Valdría la pena analizar por qué no se produjo una oleada general de indignación
frente a casos como el de Reficar,
el cual generó una tibia reacción de la opinión ciudadana
Más importante que la recriminación mutua resulta ejercer la honesta autocrítica, requisito necesario para enfrentar con efectividad este cáncer de nuestra sociedad. Iniciativas como la de legislar a partir de unos aspectos sin duda importantes de este flagelo de la corrupción no pueden comenzar por la descalificación moral de quienes están llamados a discutir y aprobar dichas leyes. Es cierto que el Congreso y otras muchas instituciones del Estado han sido el eje de casos aberrantes de corrupción; pero, así no nos guste, es el escenario definido por la democracia para hacer las leyes. Lo que se necesita es presión ciudadana, ejercida por parte de personas que sufran las consecuencias de un Estado en el que resulta fácil la corrupción.

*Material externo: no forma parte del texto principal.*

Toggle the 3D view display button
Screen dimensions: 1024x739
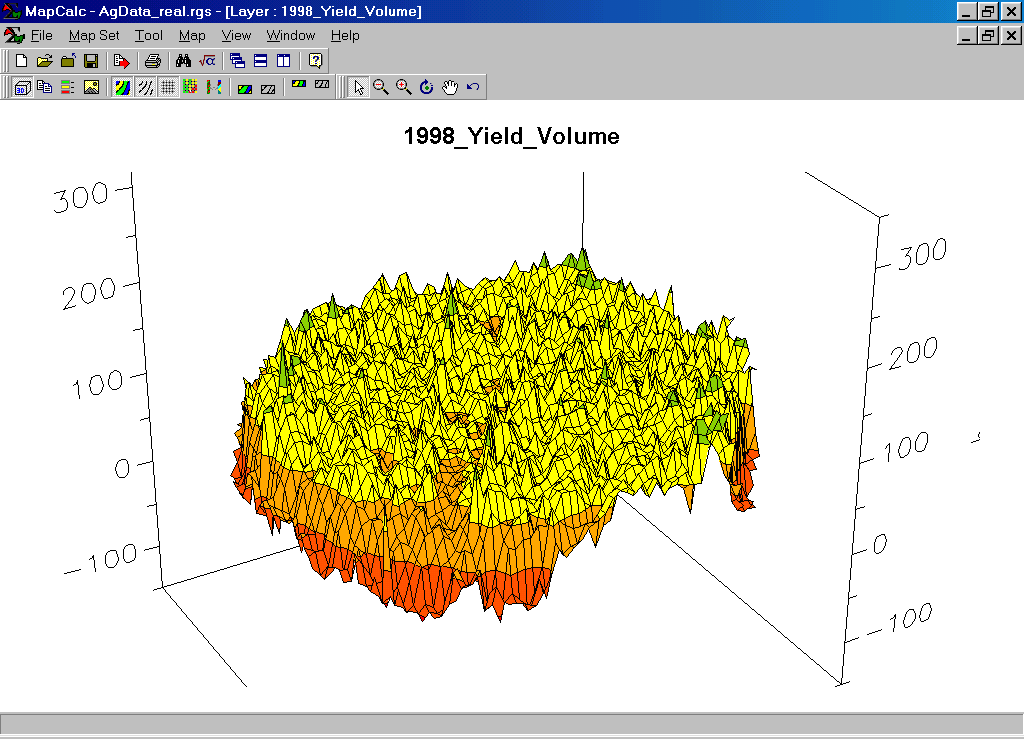tap(21, 87)
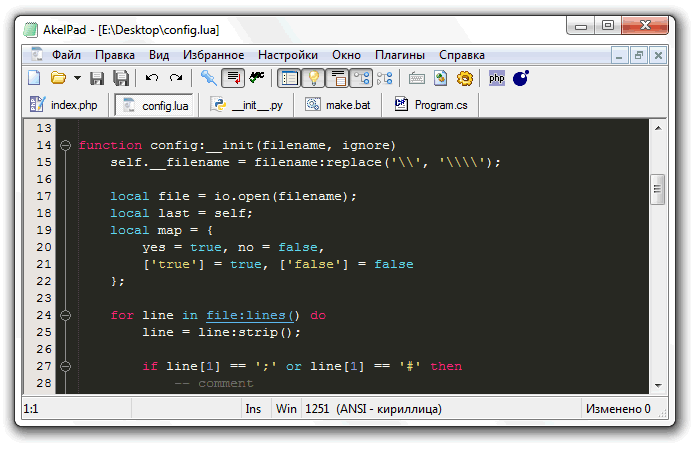Open the Плагины menu

[x=399, y=55]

Para evitar que las próximas e inevitables consultas populares incluyan ya no 7, sino 700 000 o más procesos o actividades sensibles a la corrupción, debemos comenzar por el principio, por entender que ningún presidente, ningún ministro, ninguna ley van a ser capaces de corregir un problema que se genera desde adentro de cada uno de nosotros; y que la mejor manera de reducir y eliminar la corrupción comienza por cambiar nuestra propia manera de comportarnos en ese aspecto.
Claro está que hay que contar con mecanismos fuertes para la Prevención, Protección, Detección, Investigación y Castigo a los corruptos. Unas entidades de control imparciales, creíbles y confiables son el requisito fundamental para administrar una drástica justicia en casos de comprobada corrupción. Ello solo se logra si el ciudadano las percibe como entes efectivos al servicio del Estado y no del gobierno de turno.
Como lo afirmaba Lee Kuan Yew, desarrollador de la Singapur moderna, “para acabar con la corrupción debes estar dispuesto a enviar a la cárcel a tus amigos y a tus parientes”.